*PROBLEM*:
Could you reproduce all of the material below word for word, leaving out the pictures?

*STORED ROWS*:
* * * * * * *
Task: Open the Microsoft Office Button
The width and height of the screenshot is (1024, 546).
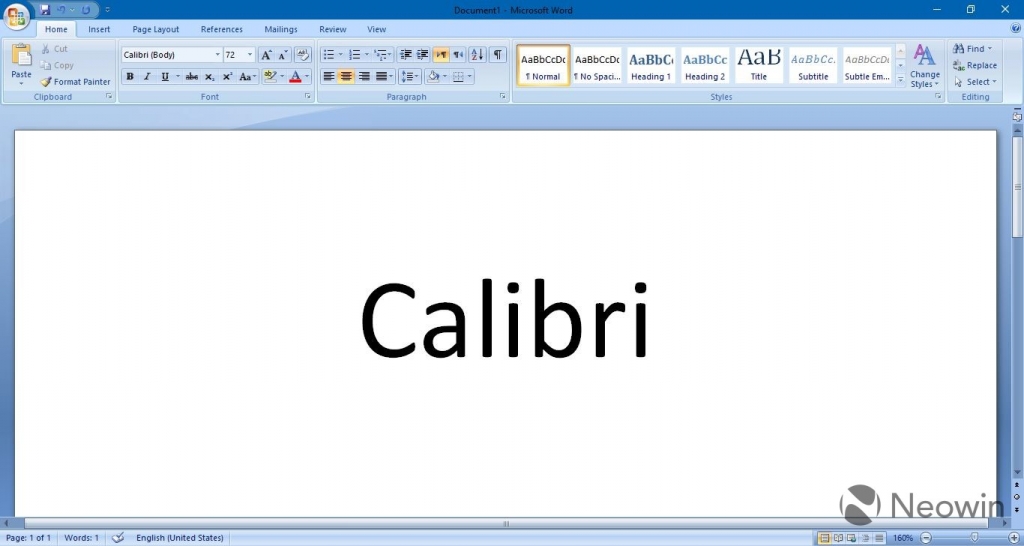Action: click(17, 16)
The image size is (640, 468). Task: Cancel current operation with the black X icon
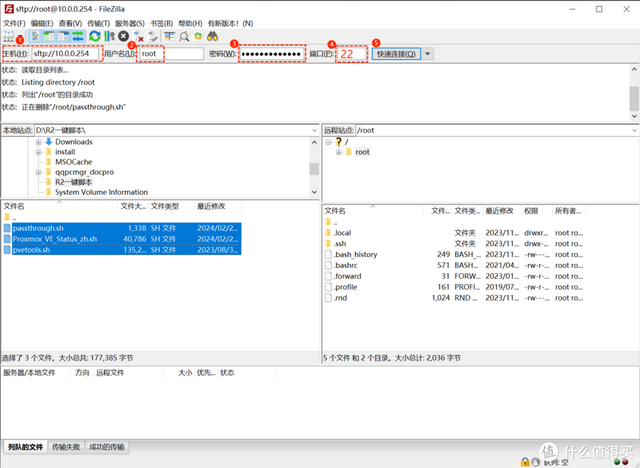pos(123,36)
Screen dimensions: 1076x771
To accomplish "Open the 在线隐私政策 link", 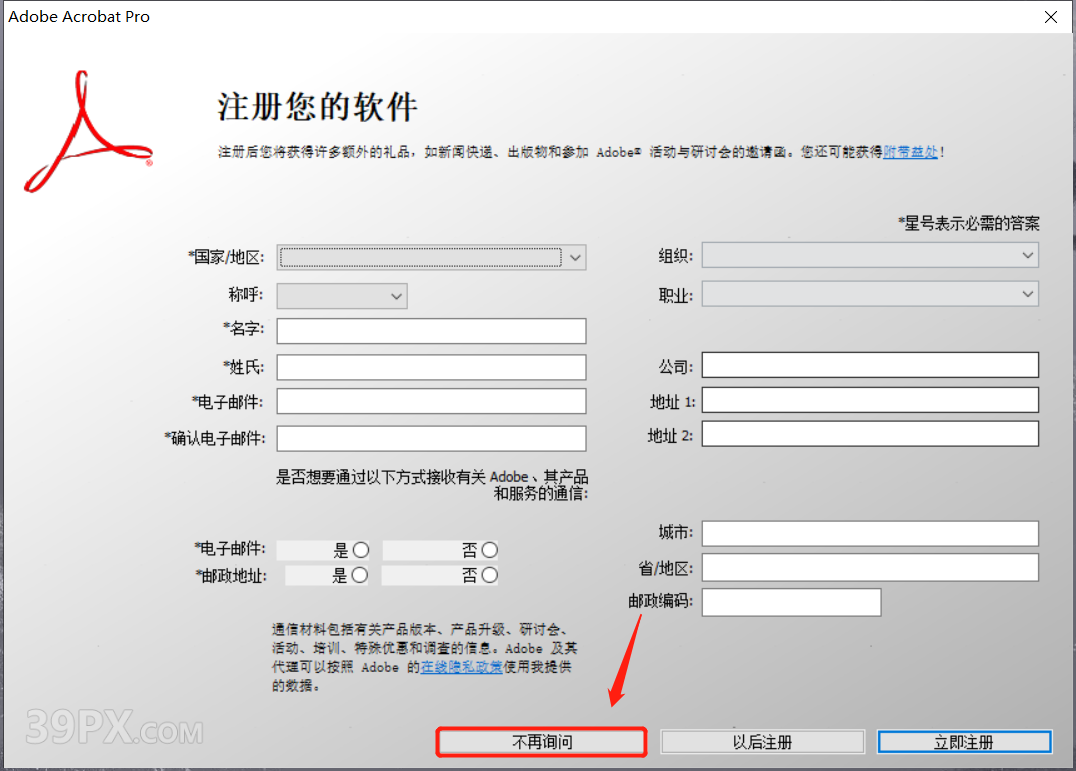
* * * * * * *
*RESPONSE TO THIS EXERCISE*:
Task: Open the Microsoft Office Button
The width and height of the screenshot is (1024, 546).
Action: click(17, 16)
The image size is (640, 468). Task: Cancel current operation with the black X icon
pos(123,36)
Screen dimensions: 1076x771
To accomplish "Open the 在线隐私政策 link", 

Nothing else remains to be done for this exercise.